Acórdãos STA

Acórdão do Supremo Tribunal Administrativo
Processo:060/12
Data do Acordão:03/14/2012
Tribunal:2 SECÇÃO
Relator:FERNANDA MAÇÃS
Descritores:EXECUÇÃO FISCAL
EMBARGOS DE TERCEIRO
PRAZO
VENDA
DIREITO A TUTELA JURISDICIONAL EFECTIVA
BOA-FÉ
PRINCÍPIO DA PROTECÇÃO DA CONFIANÇA
Sumário:I - O direito a um processo justo e equitativo consagrado no art. 20º, nºs 1 e 4, da CRP não impede o legislador de estabelecer prazos de caducidade para levar as questões a tribunal, ponto é que tais prazos não sejam arbitrariamente curtos ou arbitrariamente desadequados, dificultando irrazoavelmente a acção judicial.
II - A restrição da possibilidade de deduzir embargos de terceiro após a venda consagrada no nº 3 do art. 237º do CPPT afigura-se materialmente fundada e adequada e proporcional à protecção de outros bens constitucionalmente protegidos, tais como o interesse público na protecção da estabilidade das vendas em execução, que incrementa a segurança dos compradores, fomentando o aparecimento de um maior número de interessados e a obtenção de melhores preços, bem como a necessidade de proteger a boa-fé e a confiança dos adquirentes de bens em hasta pública, pelo que o referido preceito não viola o disposto no art. 20º, nºs 1 e 4, da CRP.
III - Tendo os embargos sido deduzidos depois da venda dos bens, não obstante a embargante alegar só ter tido conhecimento da ofensa do seu alegado direito depois de tal venda, são os mesmos manifestamente intempestivos.
Nº Convencional:JSTA00067473
Nº do Documento:SA220120314060
Data de Entrada:01/24/2012
Recorrente:C...
Recorrido 1:FAZENDA PÚBLICA
Votação:UNANIMIDADE
Meio Processual:REC JURISDICIONAL
Objecto:SENT TAF AVEIRO PER SALTUM
Decisão:NEGA PROVIMENTO
Área Temática 1:DIR PROC TRIBUT CONT - EXEC FISCAL
Área Temática 2:DIR CONST - DIR FUND
Legislação Nacional:CPPTRIB99 ART237 N1 N3
L 109-B/2001 DE 2001/12/27 ART50
CPC96 ART353 N2
CPTRIB91 ART319 N2
CONST76 ART20 N1 N4
CCIV66 ART1057
Jurisprudência Nacional:AC TC PROC191/01 DE 2001/10/24; AC TC PROC192/01 DE 2001/10/24
Referência a Doutrina:JORGE DE SOUSA CÓDIGO DE PROCEDIMENTO E DE PROCESSO TRIBUTÁRIO ANOTADO E COMENTADO 6ED PAG157
GOMES CANOTILHO E OUTRO CONSTITUIÇÃO DA REPÚBLICA PORTUGUESA ANOTADA 4ED PAG408 PAG415
Aditamento:
Texto Integral: Acordam na Secção de Contencioso Tributário do Supremo Tribunal Administrativo:
I-RELATÓRIO
1. Após a venda judicial, no âmbito do processo de execução fiscal, que correu termos contra A…… e mulher, foi determinada a entrega de prédio urbano a B……, que o adquiriu, tendo sido emitido título de compra e venda, em 20 de Janeiro de 2011.

━━━━

● **Instruções do exercício**
Prossiga a redação do acórdão sobre embargos de terceiro em execução fiscal, a partir da última frase apresentada. O material que se segue não tem qualquer relação com o acórdão.

● **Dados registados**
━━━━

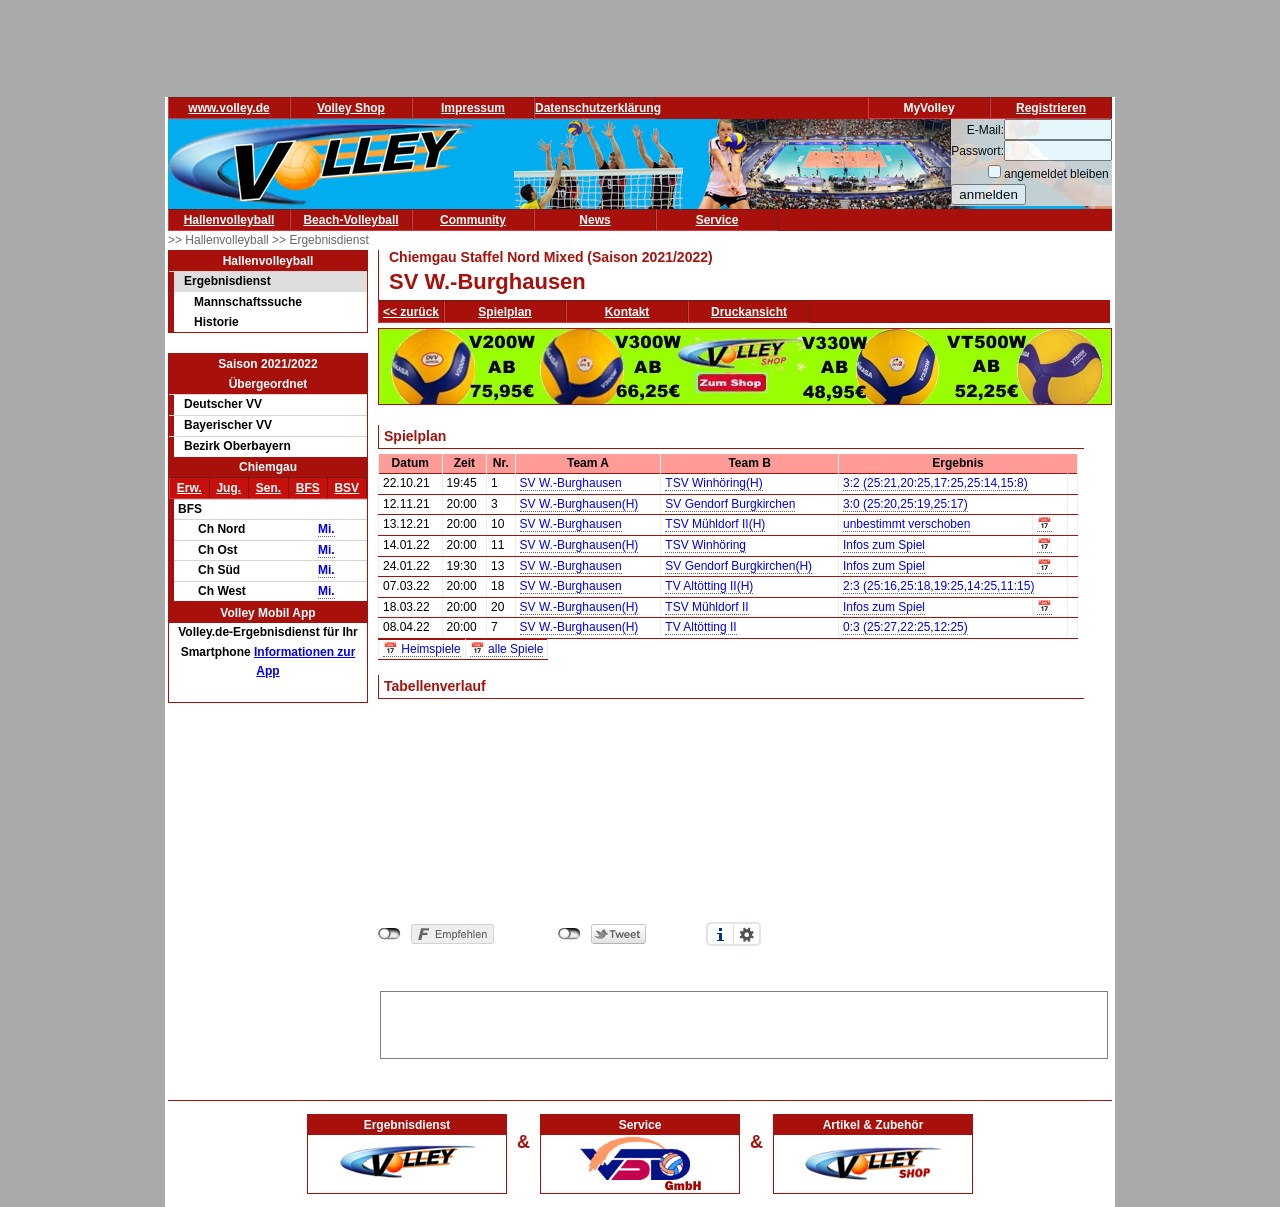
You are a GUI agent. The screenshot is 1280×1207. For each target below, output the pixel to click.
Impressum (473, 108)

━━━━

● **Resultado da tarefa**
2.C……, devidamente identificada nos autos, veio deduzir Embargos de Terceiro, com fundamento no facto de os executados lhes terem dado de arrendamento o referido prédio, em 1/6/2008.
3.O Mmº Juiz do Tribunal Administrativo e Fiscal de Aveiro indeferiu liminarmente os embargos, por intempestivos, absolvendo a Fazenda Pública da instância.
4. Não se conformando com tal sentença, C…… interpôs recurso, ao abrigo do artigo 280.º, n.º1, do CPPT para a Secção do Contencioso Tributário do Supremo Tribunal Administrativo, apresentou as suas Alegações, formulando as seguintes Conclusões:
“A) A recorrente apresentou no dia 28 de Fevereiro de 2011 depois do imóvel ser vendido os embargos indeferidos liminarmente por extemporâneos.
B) A aqui recorrente só tomou conhecimento do douto despacho a ordenar a entrega do prédio dos presentes autos a 16 de Fevereiro de 2011 depois do prédio ter sido vendido.
C) Desde 1 de Junho de 2008 - cfr. documento junto aos autos - que a recorrente é inquilina do dito prédio e em momento algum foi chamada ao processo para poder fazer valer os seus direitos em juízo.
D) Sem nunca ter tido a possibilidade de se defender a recorrente vê-se na iminência de perder a sua casa de morada família por factos a ela inimputáveis.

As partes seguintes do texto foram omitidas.